### ACTION ITEM:
All of the entries need to be written out again, exactly as they are.

_ _ _ _ _ _ _

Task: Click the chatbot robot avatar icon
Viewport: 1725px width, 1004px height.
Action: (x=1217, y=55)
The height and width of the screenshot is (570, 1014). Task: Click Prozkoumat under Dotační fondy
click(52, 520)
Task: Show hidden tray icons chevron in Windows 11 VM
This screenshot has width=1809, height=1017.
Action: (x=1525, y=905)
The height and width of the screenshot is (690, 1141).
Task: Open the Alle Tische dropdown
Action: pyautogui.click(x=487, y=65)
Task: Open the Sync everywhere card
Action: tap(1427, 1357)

_ _ _ _ _ _ _

### ANSWER TO THIS EXERCISE:
Task: Click the chatbot robot avatar icon
Viewport: 1725px width, 1004px height.
Action: (x=1217, y=55)
The height and width of the screenshot is (570, 1014). Task: Click Prozkoumat under Dotační fondy
click(52, 520)
Task: Show hidden tray icons chevron in Windows 11 VM
This screenshot has width=1809, height=1017.
Action: (x=1525, y=905)
The height and width of the screenshot is (690, 1141).
Task: Open the Alle Tische dropdown
Action: pyautogui.click(x=487, y=65)
Task: Open the Sync everywhere card
Action: tap(1427, 1357)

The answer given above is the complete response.